*Exercise instructions:* Use the entries below and reproduce exactly the lines from the one containing "Given: Open the" down to the one containing "This screenshot has height=469, width=1170.", both of them included.

*Given data:*
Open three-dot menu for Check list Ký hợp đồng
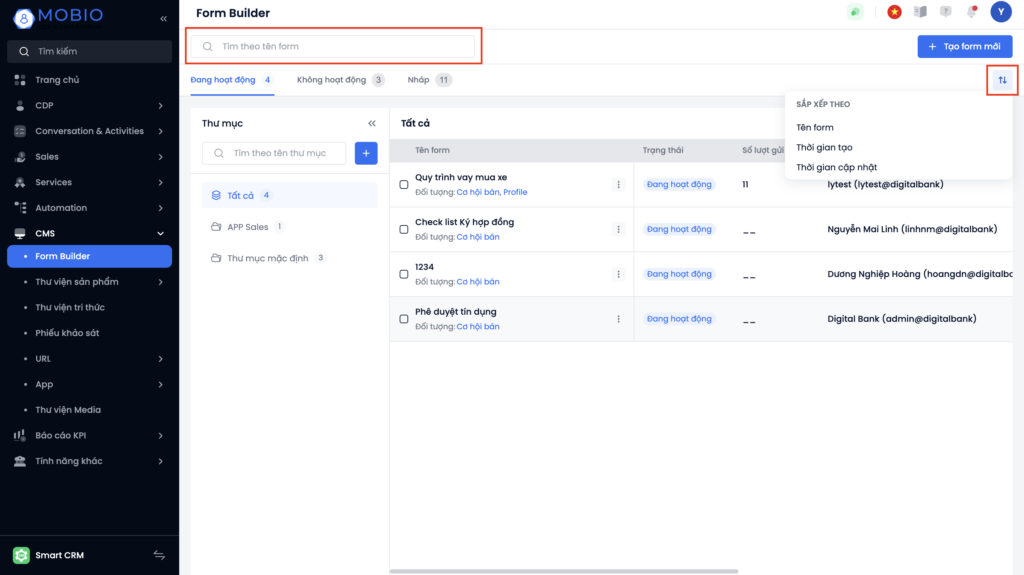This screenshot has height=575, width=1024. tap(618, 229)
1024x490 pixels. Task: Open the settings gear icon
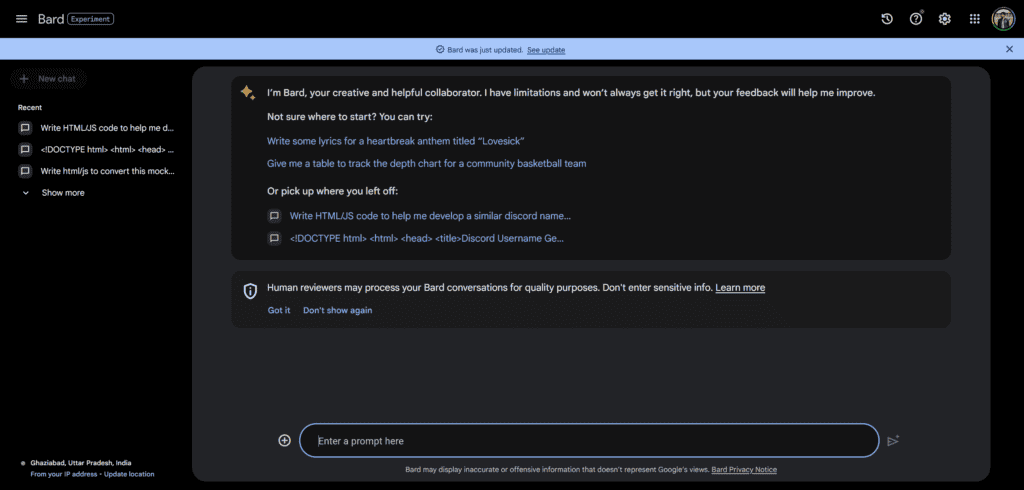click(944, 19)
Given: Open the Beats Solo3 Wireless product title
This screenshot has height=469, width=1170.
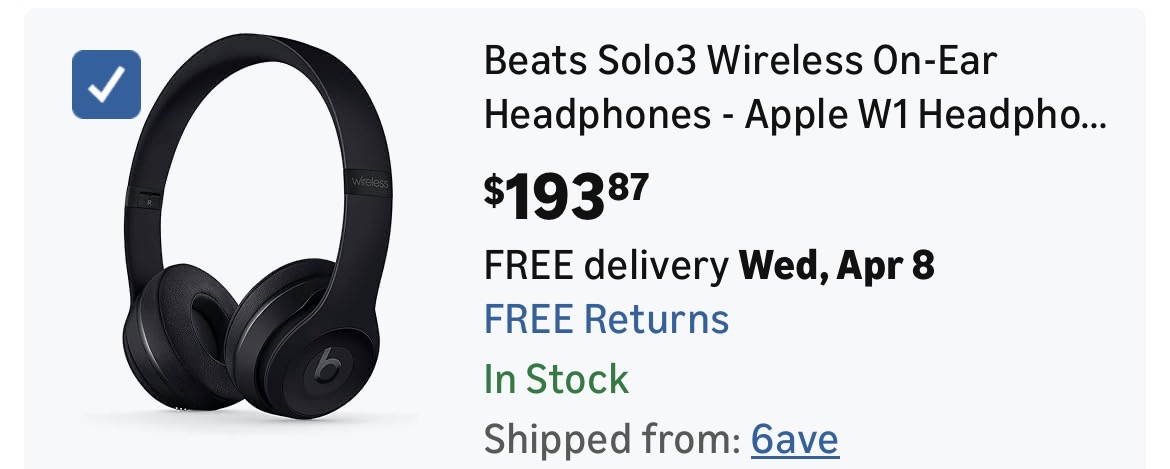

==

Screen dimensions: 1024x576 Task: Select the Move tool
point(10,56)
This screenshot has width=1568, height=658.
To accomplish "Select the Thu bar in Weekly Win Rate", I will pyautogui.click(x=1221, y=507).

*Answer space:*
Given: Open the Beats Solo3 Wireless product title
This screenshot has height=469, width=1170.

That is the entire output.